## DATA EXCERPTS
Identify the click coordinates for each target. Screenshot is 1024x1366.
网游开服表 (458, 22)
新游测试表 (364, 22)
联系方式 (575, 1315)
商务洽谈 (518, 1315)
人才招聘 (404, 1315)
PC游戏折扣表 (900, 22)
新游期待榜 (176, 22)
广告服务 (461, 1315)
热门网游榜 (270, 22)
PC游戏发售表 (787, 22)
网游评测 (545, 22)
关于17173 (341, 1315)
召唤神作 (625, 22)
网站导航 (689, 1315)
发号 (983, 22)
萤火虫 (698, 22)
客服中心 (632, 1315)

--

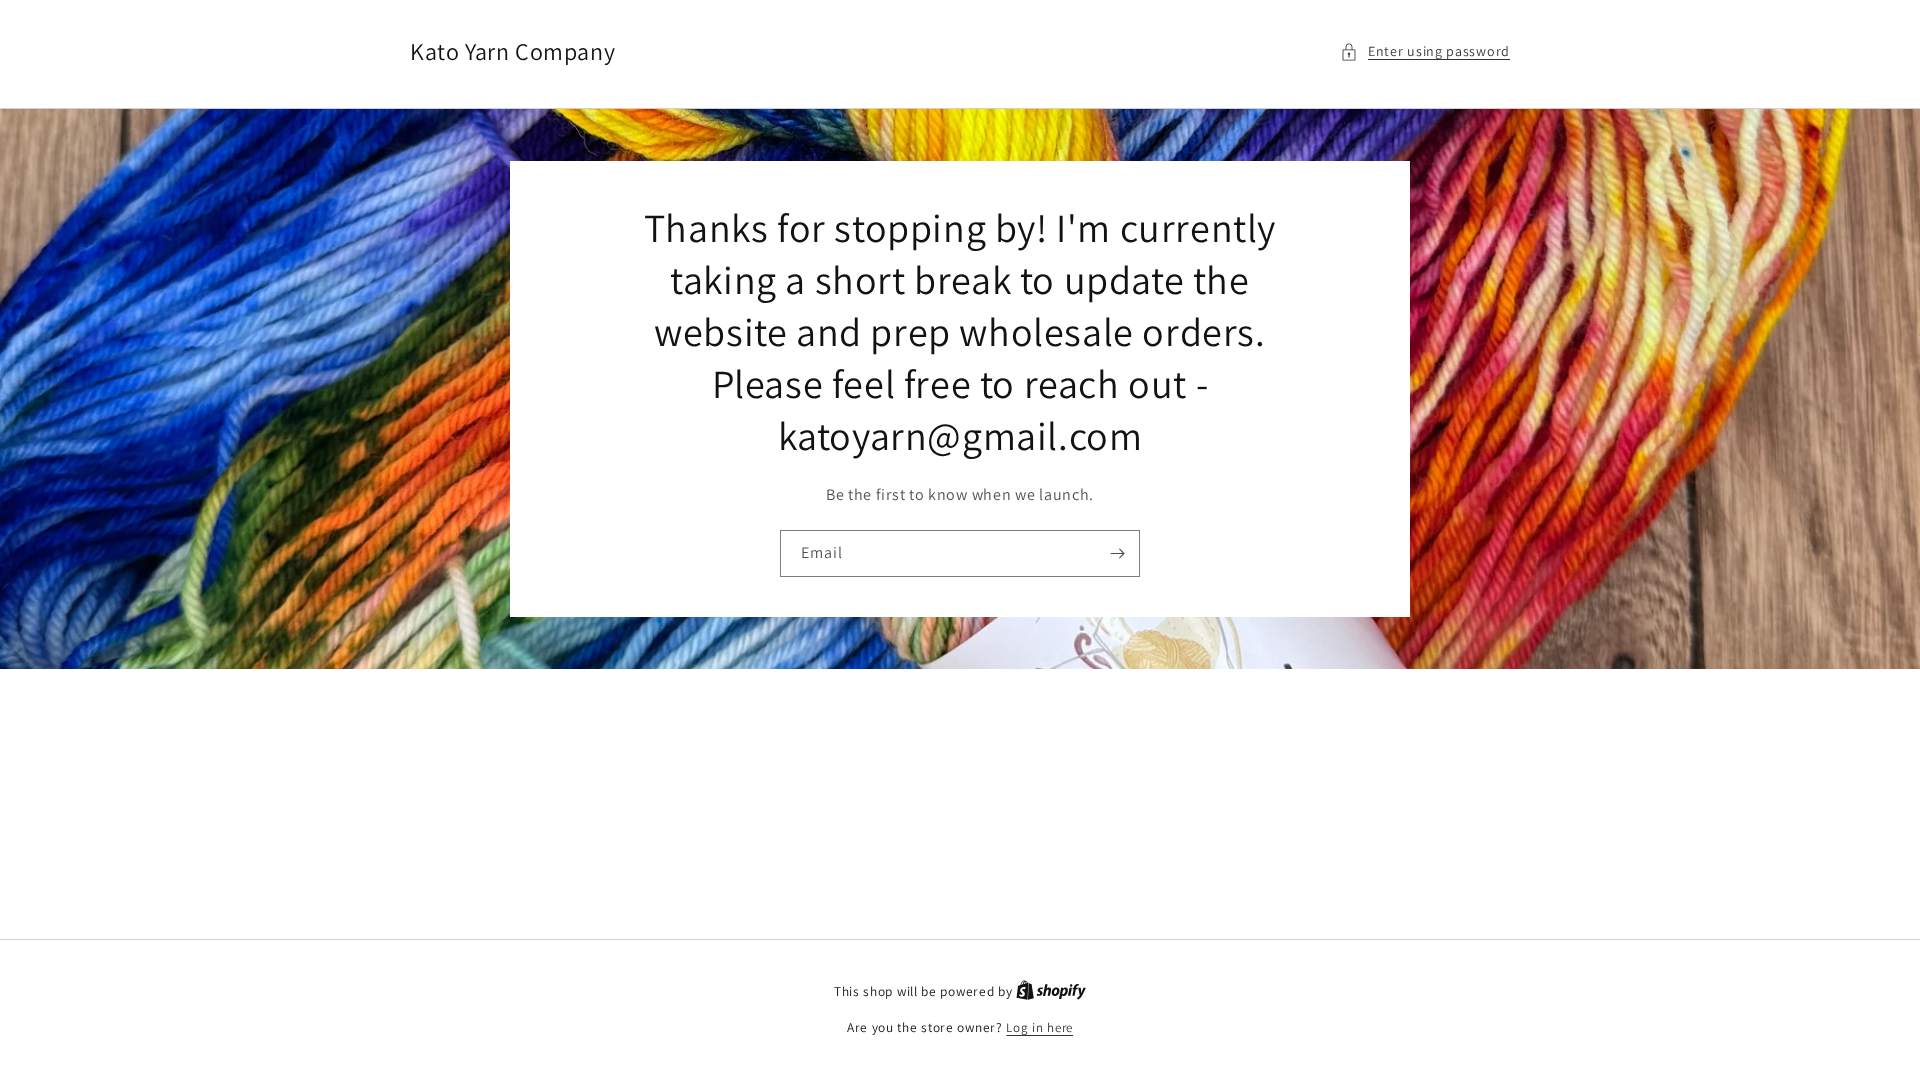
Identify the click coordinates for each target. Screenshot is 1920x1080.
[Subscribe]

## TRY IT
Set down, unchanged, only those lines above that fall between the line with "Screenshot is 1920x1080." and the line with "[Subscribe]", the two end lines included.

## ANSWER TO THE EXERCISE
Identify the click coordinates for each target. Screenshot is 1920x1080.
[Subscribe]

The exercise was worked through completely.